If you eat the product, you are a player in the process.
So, if you want to divest yourself of the dark side, while continuing to enjoy the pleasures of the special crème, you have two options: purchase mayo made by companies that purport to use “happy” eggs, such as those from free range chickens, or make your own crème, using good ingredients. With your new understanding of special crème mechanics, there should be nothing stopping you.
Put two eggs in a blender with a teaspoon of mustard and 3/4 teaspoon salt, and blend for one minute. Slowly add a cup of oil (I like a combination of grapeseed and high-grade olive oil). With the blender going, add the oil very slowly at first, and then faster as it starts to thicken. With the motor still running, add 2 tablespoons each of lemon juice and vinegar. Then stir in other seasonings you may desire, such as minced garlic, and put it in the fridge. That’s it!
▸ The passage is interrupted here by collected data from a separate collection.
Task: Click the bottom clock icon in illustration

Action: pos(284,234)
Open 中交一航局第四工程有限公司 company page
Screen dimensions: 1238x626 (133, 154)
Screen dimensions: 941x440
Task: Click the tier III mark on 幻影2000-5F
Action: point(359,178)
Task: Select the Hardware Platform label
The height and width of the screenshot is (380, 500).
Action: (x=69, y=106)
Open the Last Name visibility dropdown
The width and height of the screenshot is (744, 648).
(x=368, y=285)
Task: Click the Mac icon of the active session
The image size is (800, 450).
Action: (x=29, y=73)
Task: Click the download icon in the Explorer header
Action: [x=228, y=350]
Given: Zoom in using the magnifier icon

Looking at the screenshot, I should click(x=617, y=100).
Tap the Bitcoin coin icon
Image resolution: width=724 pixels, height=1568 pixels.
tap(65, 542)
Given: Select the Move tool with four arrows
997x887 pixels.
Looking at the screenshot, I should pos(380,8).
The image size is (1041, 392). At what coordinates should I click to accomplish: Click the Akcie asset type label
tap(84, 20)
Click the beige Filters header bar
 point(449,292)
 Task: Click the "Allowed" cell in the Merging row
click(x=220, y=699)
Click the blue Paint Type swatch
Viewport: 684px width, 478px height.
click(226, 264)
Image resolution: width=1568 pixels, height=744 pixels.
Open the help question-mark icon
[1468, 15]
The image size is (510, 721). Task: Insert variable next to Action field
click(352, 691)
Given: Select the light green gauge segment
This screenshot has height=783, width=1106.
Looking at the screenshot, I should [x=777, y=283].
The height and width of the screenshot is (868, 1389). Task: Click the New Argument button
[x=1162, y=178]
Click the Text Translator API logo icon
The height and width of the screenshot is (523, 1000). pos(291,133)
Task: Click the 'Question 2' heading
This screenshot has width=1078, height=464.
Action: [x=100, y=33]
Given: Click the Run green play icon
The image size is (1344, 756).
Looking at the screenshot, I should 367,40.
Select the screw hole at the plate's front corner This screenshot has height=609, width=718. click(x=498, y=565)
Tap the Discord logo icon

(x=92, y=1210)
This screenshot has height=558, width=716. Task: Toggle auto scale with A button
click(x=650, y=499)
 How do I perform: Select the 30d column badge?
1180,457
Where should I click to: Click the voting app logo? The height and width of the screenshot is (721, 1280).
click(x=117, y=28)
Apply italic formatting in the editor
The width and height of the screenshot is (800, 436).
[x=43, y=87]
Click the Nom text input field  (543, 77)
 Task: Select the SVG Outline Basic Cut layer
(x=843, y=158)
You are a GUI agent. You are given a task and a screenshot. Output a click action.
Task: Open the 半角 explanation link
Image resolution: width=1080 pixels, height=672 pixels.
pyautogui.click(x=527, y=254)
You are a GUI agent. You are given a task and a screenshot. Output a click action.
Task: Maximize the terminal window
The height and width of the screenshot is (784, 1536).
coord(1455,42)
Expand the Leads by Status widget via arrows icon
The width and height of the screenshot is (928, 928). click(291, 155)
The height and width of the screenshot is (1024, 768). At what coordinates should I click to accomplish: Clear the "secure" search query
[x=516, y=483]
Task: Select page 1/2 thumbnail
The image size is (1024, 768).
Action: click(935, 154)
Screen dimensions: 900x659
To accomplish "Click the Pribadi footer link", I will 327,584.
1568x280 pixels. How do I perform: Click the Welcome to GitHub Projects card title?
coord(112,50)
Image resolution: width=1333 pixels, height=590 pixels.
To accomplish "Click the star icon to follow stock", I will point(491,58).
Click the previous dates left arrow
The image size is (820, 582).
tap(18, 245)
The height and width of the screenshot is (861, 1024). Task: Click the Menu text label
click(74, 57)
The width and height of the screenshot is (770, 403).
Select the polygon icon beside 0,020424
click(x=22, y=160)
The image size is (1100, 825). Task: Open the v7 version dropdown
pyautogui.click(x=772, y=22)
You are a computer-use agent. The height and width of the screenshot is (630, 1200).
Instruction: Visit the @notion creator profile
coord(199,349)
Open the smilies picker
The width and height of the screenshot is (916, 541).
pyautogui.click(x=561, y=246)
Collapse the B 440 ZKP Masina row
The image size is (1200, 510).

Remember: raw eggs may contain salmonella microbes. As a precaution, you should rinse the outside of the eggs before you crack them. If you have a depressed immune system, you might want to avoid homemade mayo, as well as homemade eggnog, or even sunny-side up eggs—which they no longer serve in nursing homes for this reason.
Now that you have your emulsified product, it’s time to prepare a delivery system for your special crème: bread, potatoes, pasta, venison, fish, burritos, soup…the sky is the limit. In fact, the entire food universe can be divided into just two categories: special crème, and that which delivers it to your mouth.